- Interactive map of Riverstone Terraces
- Coordinates: 41°06′47″S 175°02′24″E﻿ / ﻿41.113°S 175.040°E
- Country: New Zealand
- Region: Wellington Region
- Territorial authority: Upper Hutt
- Established: September 1992
- Electorates: Remutaka; Ikaroa-Rāwhiti (Māori);

Government
- • Territorial Authority: Upper Hutt City Council
- • Regional council: Greater Wellington Regional Council
- • Mayor of Upper Hutt: Peri Zee
- • Remutaka MP: Chris Hipkins
- • Ikaroa-Rāwhiti MP: Cushla Tangaere-Manuel

Area
- • Total: 2.24 km^{2} (0.86 sq mi)

Population (June 2025)
- • Total: 1,930
- • Density: 862/km^{2} (2,230/sq mi)

= Riverstone Terraces =

Suburb of Upper Hutt City, New Zealand

Riverstone Terraces (commonly referred to as simply 'Riverstone') is a suburb of Upper Hutt in the Hutt Valley of New Zealand's North Island, perched on a hill previously known as Craig's Flat, above the Hutt River.

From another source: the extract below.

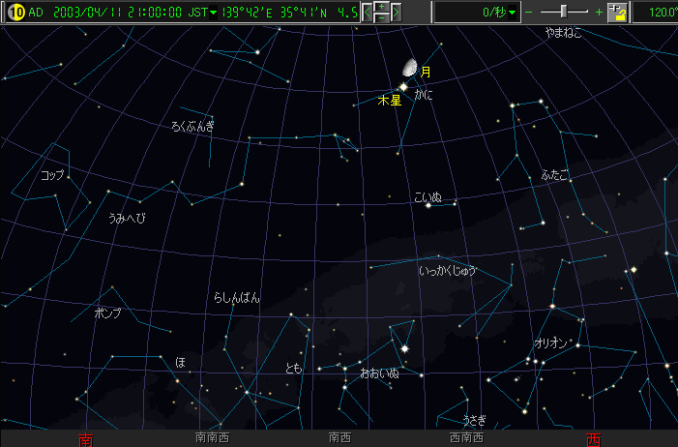Toggle the lock icon beside slider
The width and height of the screenshot is (678, 447).
pyautogui.click(x=617, y=13)
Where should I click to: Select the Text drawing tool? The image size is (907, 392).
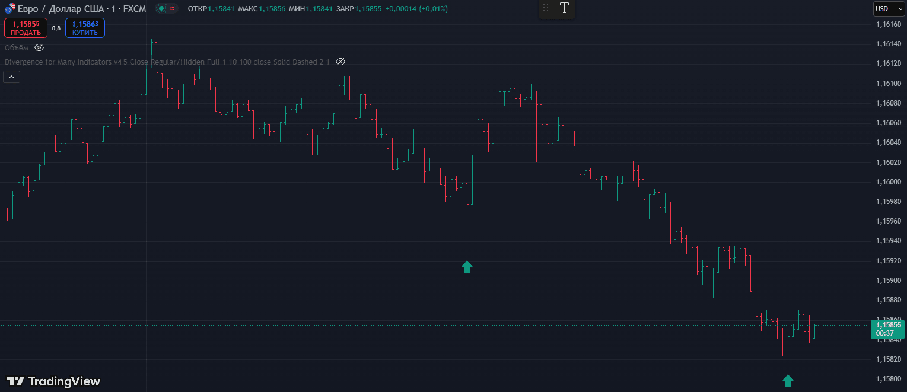coord(564,8)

Although mostly residential, the suburb also contains bush walks, a children's playground, and the suburb formerly harboured a small convenience store. The nearest supermarket is in central Upper Hutt, 4.9 to 8.1km away (depending on where one starts in the suburb). The suburb's streets commemorate the names of notable Upper Hutt residents, including Frankie Stevens, James Nairn, Paul Swain and Cory Jane.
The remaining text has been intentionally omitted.